WHAT IS EXPECTED:
Keep every character as it is and output all of the records.
DATA FOR THIS EXERCISE START
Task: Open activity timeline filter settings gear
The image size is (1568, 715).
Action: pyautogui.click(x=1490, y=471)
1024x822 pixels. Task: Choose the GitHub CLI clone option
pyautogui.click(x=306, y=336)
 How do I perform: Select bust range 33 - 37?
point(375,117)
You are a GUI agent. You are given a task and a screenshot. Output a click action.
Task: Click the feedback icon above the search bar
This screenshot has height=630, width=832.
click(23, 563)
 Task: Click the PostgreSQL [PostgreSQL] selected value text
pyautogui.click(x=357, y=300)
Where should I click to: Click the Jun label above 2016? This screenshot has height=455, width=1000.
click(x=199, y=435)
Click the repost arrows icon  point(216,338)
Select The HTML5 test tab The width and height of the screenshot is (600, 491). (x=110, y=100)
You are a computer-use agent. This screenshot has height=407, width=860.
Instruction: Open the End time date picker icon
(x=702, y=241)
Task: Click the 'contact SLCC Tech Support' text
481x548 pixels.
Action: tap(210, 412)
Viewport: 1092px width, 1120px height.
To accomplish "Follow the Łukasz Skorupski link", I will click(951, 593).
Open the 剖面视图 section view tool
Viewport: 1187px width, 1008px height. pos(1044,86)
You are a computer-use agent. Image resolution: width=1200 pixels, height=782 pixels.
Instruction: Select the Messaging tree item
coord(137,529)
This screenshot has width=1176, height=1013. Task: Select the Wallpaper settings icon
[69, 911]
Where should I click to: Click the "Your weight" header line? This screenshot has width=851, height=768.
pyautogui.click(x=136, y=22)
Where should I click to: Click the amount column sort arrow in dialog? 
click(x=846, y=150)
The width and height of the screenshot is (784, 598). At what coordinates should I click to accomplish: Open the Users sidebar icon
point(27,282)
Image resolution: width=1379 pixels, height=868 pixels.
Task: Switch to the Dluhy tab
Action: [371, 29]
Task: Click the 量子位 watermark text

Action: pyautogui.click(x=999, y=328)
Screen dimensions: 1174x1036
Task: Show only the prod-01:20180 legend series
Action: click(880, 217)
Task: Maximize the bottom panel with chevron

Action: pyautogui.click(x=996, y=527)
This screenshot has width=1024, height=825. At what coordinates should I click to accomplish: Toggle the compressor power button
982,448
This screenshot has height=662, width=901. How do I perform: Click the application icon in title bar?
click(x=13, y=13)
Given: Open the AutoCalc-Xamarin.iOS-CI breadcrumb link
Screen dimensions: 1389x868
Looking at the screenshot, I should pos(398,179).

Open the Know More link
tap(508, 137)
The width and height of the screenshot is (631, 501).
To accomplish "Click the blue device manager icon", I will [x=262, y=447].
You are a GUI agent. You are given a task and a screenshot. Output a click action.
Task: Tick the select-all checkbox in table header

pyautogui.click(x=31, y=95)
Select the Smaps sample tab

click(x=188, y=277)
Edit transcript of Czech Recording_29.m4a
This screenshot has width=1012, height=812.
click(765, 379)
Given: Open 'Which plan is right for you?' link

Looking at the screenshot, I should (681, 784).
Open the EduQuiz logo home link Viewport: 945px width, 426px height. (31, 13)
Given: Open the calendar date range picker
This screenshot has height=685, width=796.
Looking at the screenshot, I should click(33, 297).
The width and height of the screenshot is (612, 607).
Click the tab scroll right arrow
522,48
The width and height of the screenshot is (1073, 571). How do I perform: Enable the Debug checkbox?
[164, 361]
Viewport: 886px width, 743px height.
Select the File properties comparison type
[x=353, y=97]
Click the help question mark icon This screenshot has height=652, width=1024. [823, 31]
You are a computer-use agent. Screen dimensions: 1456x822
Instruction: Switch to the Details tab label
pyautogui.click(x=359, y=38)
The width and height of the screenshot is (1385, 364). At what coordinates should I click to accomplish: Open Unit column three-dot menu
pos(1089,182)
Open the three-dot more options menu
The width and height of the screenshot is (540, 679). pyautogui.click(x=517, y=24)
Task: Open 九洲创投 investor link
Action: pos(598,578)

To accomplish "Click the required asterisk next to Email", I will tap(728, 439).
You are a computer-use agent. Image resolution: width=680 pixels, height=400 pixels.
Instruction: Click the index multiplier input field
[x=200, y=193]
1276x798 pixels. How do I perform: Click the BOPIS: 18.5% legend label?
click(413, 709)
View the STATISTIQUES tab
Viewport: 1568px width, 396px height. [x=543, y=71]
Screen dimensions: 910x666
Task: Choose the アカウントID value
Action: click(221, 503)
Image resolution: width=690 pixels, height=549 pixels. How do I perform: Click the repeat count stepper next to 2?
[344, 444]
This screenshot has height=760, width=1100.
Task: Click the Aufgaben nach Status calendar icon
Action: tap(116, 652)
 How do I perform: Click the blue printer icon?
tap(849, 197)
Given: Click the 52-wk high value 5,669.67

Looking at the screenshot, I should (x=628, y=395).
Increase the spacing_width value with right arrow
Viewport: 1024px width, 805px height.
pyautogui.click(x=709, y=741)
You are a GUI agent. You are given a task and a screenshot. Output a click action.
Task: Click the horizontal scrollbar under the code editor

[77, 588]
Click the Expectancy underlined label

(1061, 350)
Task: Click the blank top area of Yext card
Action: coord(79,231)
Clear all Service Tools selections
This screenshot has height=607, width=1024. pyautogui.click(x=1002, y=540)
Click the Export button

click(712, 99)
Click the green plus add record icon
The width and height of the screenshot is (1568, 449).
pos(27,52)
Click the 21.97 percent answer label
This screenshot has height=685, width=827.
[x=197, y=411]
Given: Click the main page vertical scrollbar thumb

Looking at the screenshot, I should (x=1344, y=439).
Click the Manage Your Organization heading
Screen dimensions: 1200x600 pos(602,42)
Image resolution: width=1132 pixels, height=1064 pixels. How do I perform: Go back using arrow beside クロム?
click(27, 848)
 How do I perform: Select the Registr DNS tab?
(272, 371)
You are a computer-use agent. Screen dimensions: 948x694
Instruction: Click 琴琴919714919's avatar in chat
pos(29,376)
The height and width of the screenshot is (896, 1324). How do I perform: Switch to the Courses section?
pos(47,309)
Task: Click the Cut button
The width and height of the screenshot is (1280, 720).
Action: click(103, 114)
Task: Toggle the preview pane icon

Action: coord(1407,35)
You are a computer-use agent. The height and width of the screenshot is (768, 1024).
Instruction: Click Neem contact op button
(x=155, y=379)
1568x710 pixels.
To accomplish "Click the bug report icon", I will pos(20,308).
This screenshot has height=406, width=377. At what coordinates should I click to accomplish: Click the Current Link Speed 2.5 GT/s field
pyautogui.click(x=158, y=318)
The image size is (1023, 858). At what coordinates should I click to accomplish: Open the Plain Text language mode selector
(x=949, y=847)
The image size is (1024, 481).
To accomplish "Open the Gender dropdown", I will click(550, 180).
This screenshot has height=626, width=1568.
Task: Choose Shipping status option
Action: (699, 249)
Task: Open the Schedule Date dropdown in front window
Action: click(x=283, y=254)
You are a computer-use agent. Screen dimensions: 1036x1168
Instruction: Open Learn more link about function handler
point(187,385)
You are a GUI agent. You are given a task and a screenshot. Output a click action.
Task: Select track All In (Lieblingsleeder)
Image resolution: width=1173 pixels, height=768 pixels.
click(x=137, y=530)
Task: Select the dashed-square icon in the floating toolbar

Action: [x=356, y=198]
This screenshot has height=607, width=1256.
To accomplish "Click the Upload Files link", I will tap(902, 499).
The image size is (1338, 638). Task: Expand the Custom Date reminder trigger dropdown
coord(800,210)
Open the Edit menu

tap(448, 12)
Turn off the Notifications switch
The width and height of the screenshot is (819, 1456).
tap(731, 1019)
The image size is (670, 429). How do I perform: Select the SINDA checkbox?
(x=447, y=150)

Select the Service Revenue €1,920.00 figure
DATA FOR THIS EXERCISE END
RESULT FOR THIS TASK:
Task: Open activity timeline filter settings gear
The image size is (1568, 715).
Action: pyautogui.click(x=1490, y=471)
1024x822 pixels. Task: Choose the GitHub CLI clone option
pyautogui.click(x=306, y=336)
 How do I perform: Select bust range 33 - 37?
point(375,117)
You are a GUI agent. You are given a task and a screenshot. Output a click action.
Task: Click the feedback icon above the search bar
This screenshot has height=630, width=832.
click(23, 563)
 Task: Click the PostgreSQL [PostgreSQL] selected value text
pyautogui.click(x=357, y=300)
Where should I click to: Click the Jun label above 2016? This screenshot has height=455, width=1000.
click(x=199, y=435)
Click the repost arrows icon  point(216,338)
Select The HTML5 test tab The width and height of the screenshot is (600, 491). (x=110, y=100)
You are a computer-use agent. This screenshot has height=407, width=860.
Instruction: Open the End time date picker icon
(x=702, y=241)
Task: Click the 'contact SLCC Tech Support' text
481x548 pixels.
Action: tap(210, 412)
Viewport: 1092px width, 1120px height.
To accomplish "Follow the Łukasz Skorupski link", I will click(951, 593).
Open the 剖面视图 section view tool
Viewport: 1187px width, 1008px height. pos(1044,86)
You are a computer-use agent. Image resolution: width=1200 pixels, height=782 pixels.
Instruction: Select the Messaging tree item
coord(137,529)
This screenshot has width=1176, height=1013. Task: Select the Wallpaper settings icon
[69, 911]
Where should I click to: Click the "Your weight" header line? This screenshot has width=851, height=768.
pyautogui.click(x=136, y=22)
Where should I click to: Click the amount column sort arrow in dialog? 
click(x=846, y=150)
The width and height of the screenshot is (784, 598). At what coordinates should I click to accomplish: Open the Users sidebar icon
point(27,282)
Image resolution: width=1379 pixels, height=868 pixels.
Task: Switch to the Dluhy tab
Action: [371, 29]
Task: Click the 量子位 watermark text

Action: pyautogui.click(x=999, y=328)
Screen dimensions: 1174x1036
Task: Show only the prod-01:20180 legend series
Action: click(880, 217)
Task: Maximize the bottom panel with chevron

Action: pyautogui.click(x=996, y=527)
This screenshot has width=1024, height=825. At what coordinates should I click to accomplish: Toggle the compressor power button
982,448
This screenshot has height=662, width=901. How do I perform: Click the application icon in title bar?
click(x=13, y=13)
Given: Open the AutoCalc-Xamarin.iOS-CI breadcrumb link
Screen dimensions: 1389x868
Looking at the screenshot, I should pos(398,179).

Open the Know More link
tap(508, 137)
The width and height of the screenshot is (631, 501).
To accomplish "Click the blue device manager icon", I will [x=262, y=447].
You are a GUI agent. You are given a task and a screenshot. Output a click action.
Task: Tick the select-all checkbox in table header

pyautogui.click(x=31, y=95)
Select the Smaps sample tab

click(x=188, y=277)
Edit transcript of Czech Recording_29.m4a
This screenshot has width=1012, height=812.
click(765, 379)
Given: Open 'Which plan is right for you?' link

Looking at the screenshot, I should (681, 784).
Open the EduQuiz logo home link Viewport: 945px width, 426px height. (31, 13)
Given: Open the calendar date range picker
This screenshot has height=685, width=796.
Looking at the screenshot, I should click(33, 297).
The width and height of the screenshot is (612, 607).
Click the tab scroll right arrow
522,48
The width and height of the screenshot is (1073, 571). How do I perform: Enable the Debug checkbox?
[164, 361]
Viewport: 886px width, 743px height.
Select the File properties comparison type
[x=353, y=97]
Click the help question mark icon This screenshot has height=652, width=1024. [823, 31]
You are a computer-use agent. Screen dimensions: 1456x822
Instruction: Switch to the Details tab label
pyautogui.click(x=359, y=38)
The width and height of the screenshot is (1385, 364). At what coordinates should I click to accomplish: Open Unit column three-dot menu
pos(1089,182)
Open the three-dot more options menu
The width and height of the screenshot is (540, 679). pyautogui.click(x=517, y=24)
Task: Open 九洲创投 investor link
Action: pos(598,578)

To accomplish "Click the required asterisk next to Email", I will tap(728, 439).
You are a computer-use agent. Image resolution: width=680 pixels, height=400 pixels.
Instruction: Click the index multiplier input field
[x=200, y=193]
1276x798 pixels. How do I perform: Click the BOPIS: 18.5% legend label?
click(413, 709)
View the STATISTIQUES tab
Viewport: 1568px width, 396px height. [x=543, y=71]
Screen dimensions: 910x666
Task: Choose the アカウントID value
Action: click(221, 503)
Image resolution: width=690 pixels, height=549 pixels. How do I perform: Click the repeat count stepper next to 2?
[344, 444]
This screenshot has height=760, width=1100.
Task: Click the Aufgaben nach Status calendar icon
Action: tap(116, 652)
 How do I perform: Click the blue printer icon?
tap(849, 197)
Given: Click the 52-wk high value 5,669.67

Looking at the screenshot, I should (x=628, y=395).
Increase the spacing_width value with right arrow
Viewport: 1024px width, 805px height.
pyautogui.click(x=709, y=741)
You are a GUI agent. You are given a task and a screenshot. Output a click action.
Task: Click the horizontal scrollbar under the code editor

[77, 588]
Click the Expectancy underlined label

(1061, 350)
Task: Click the blank top area of Yext card
Action: coord(79,231)
Clear all Service Tools selections
This screenshot has height=607, width=1024. pyautogui.click(x=1002, y=540)
Click the Export button

click(712, 99)
Click the green plus add record icon
The width and height of the screenshot is (1568, 449).
pos(27,52)
Click the 21.97 percent answer label
This screenshot has height=685, width=827.
[x=197, y=411]
Given: Click the main page vertical scrollbar thumb

Looking at the screenshot, I should (x=1344, y=439).
Click the Manage Your Organization heading
Screen dimensions: 1200x600 pos(602,42)
Image resolution: width=1132 pixels, height=1064 pixels. How do I perform: Go back using arrow beside クロム?
click(27, 848)
 How do I perform: Select the Registr DNS tab?
(272, 371)
You are a computer-use agent. Screen dimensions: 948x694
Instruction: Click 琴琴919714919's avatar in chat
pos(29,376)
The height and width of the screenshot is (896, 1324). How do I perform: Switch to the Courses section?
pos(47,309)
Task: Click the Cut button
The width and height of the screenshot is (1280, 720).
Action: click(103, 114)
Task: Toggle the preview pane icon

Action: coord(1407,35)
You are a computer-use agent. The height and width of the screenshot is (768, 1024).
Instruction: Click Neem contact op button
(x=155, y=379)
1568x710 pixels.
To accomplish "Click the bug report icon", I will pos(20,308).
This screenshot has height=406, width=377. At what coordinates should I click to accomplish: Click the Current Link Speed 2.5 GT/s field
pyautogui.click(x=158, y=318)
The image size is (1023, 858). At what coordinates should I click to accomplish: Open the Plain Text language mode selector
(x=949, y=847)
The image size is (1024, 481).
To accomplish "Open the Gender dropdown", I will click(550, 180).
This screenshot has height=626, width=1568.
Task: Choose Shipping status option
Action: (699, 249)
Task: Open the Schedule Date dropdown in front window
Action: click(x=283, y=254)
You are a computer-use agent. Screen dimensions: 1036x1168
Instruction: Open Learn more link about function handler
point(187,385)
You are a GUI agent. You are given a task and a screenshot. Output a click action.
Task: Select track All In (Lieblingsleeder)
Image resolution: width=1173 pixels, height=768 pixels.
click(x=137, y=530)
Task: Select the dashed-square icon in the floating toolbar

Action: [x=356, y=198]
This screenshot has height=607, width=1256.
To accomplish "Click the Upload Files link", I will tap(902, 499).
The image size is (1338, 638). Task: Expand the Custom Date reminder trigger dropdown
coord(800,210)
Open the Edit menu

tap(448, 12)
Turn off the Notifications switch
The width and height of the screenshot is (819, 1456).
tap(731, 1019)
The image size is (670, 429). How do I perform: Select the SINDA checkbox?
(x=447, y=150)

Select the Service Revenue €1,920.00 figure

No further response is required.